Gavel is a scheduler that takes into account the performance heterogeneity of underlying accelerators (GPUs, TPUs, etc.) when training DNN jobs. Gavel makes existing policies heterogeneity-aware and incorporates them as optimization problems.
- Introduction
- Background
- DNN Training
- Performance Optimizations
- System Overview
- Heterogeneity-Aware Policies
- Round-based Scheduling Mechanism
- Throughput Estimator
- Limitations and Non-Goals
- Scheduling Policies
- Max-Min Fairness as an Optimization Problem
- Other Policies as Optimization Problems
- Hierarchical Scheduling Policies
- Properties of Gavel's Policies
- Scheduling Mechanism
- Implementation
- Evaluation
- Experiment Setup
- End-to-End Results on Physical Cluster
- End-to-End Results in Simulation
- Scalability of Heterogeneity-Aware Policies
- Efficacy of Scheduling Mechanism
- Impact of Throughput Estimation
- Related Work and Discussion
- Conclusion
For a cluster scheudler, choosing the optimal accelerator types is difficult for three reasons:
- Performance heterogeneity: Common deep learning training workloads show heterogeneous performance on different hardware accelerators due to architectural differences. Not being aware of this result in suboptimal allocations.
- Generality across policies: Recent scheudlers like Allox and Gandiva optimize for a single scheduling objective, while in reality, clusters may take differnet (and sophisticated) scheduling policies.
- Colocation and optimization optimizations: The performance benefits of these optimizations should be considered explicitly while optimizing for global scheduling objectives, since these optimizations are more effective when deployed in a heterogeneity-aware way.

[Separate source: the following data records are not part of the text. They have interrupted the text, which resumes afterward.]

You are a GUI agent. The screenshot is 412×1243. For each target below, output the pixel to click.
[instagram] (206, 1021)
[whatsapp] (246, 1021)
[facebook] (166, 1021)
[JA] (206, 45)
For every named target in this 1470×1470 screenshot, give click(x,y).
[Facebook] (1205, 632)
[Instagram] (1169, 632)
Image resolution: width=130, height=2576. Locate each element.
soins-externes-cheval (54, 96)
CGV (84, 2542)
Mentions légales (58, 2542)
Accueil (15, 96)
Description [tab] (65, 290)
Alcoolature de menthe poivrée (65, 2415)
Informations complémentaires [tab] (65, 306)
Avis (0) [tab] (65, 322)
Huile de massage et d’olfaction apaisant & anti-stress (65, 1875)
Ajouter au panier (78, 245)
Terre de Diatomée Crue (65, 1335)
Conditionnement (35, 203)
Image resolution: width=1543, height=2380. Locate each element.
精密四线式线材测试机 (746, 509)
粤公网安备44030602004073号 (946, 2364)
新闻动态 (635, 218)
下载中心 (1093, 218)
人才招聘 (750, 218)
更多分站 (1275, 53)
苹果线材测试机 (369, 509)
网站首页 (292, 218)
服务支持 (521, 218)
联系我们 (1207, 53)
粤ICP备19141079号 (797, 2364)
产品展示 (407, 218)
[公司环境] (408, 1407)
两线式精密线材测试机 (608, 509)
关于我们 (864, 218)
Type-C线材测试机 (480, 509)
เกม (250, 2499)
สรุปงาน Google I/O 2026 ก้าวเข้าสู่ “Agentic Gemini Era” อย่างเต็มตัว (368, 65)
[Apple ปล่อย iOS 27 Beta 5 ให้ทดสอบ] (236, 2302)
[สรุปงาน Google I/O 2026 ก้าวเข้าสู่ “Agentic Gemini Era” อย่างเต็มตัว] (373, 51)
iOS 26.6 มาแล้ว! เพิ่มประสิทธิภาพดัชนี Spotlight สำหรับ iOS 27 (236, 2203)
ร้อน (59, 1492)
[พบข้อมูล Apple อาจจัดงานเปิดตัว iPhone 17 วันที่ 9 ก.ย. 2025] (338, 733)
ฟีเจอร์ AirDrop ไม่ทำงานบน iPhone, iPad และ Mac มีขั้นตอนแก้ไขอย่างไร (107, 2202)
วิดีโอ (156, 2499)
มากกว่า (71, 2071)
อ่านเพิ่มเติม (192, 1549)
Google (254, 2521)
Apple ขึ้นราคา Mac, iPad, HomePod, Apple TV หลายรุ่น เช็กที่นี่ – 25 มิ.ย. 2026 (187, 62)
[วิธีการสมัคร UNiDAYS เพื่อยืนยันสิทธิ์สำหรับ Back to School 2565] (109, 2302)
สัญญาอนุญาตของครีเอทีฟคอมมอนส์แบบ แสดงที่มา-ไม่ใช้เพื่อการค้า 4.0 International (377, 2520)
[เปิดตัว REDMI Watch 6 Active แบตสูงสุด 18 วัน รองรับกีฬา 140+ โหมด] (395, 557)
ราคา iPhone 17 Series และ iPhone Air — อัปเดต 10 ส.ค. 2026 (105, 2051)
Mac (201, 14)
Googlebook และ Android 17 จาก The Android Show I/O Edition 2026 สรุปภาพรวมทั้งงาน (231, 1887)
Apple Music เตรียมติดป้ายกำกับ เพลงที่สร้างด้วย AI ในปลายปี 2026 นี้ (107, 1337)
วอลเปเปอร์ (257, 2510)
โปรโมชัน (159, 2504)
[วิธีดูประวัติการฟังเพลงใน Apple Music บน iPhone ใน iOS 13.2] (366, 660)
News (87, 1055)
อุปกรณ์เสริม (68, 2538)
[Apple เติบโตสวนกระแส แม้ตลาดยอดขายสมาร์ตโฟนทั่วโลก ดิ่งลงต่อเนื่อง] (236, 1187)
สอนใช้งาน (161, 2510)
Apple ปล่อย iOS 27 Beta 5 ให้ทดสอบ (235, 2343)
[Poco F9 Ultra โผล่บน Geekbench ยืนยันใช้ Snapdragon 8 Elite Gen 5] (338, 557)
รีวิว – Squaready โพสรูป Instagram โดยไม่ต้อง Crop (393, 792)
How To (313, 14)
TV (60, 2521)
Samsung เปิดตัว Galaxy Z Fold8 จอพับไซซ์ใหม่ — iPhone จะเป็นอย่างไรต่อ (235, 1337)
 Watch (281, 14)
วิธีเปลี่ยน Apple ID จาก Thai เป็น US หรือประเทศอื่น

Gavel expresses scheduling policies as optimization problems and produces an allocation matrix that indicates the fraction of time each job should spend on the different accelerators between allocation recomputations (new jobs arriving, old jobs finishing, periodic recomputations, etc).
Gavel converted the following policies into optimization problems and included them in the code base:
- LAS/Max-min fairness: Least Attained Service policy, used by Tiresias
- LAS w/ weights
- Minimize makespan
- Finish time fairness: Used by Themis
- FIFO
- Shortest job first (SJF)
- Minimize cost (in public cloud instances)
- Minimize cost w/ SLOs
- Hierarchical (multi-level policy: FIFO, fairness, etc.)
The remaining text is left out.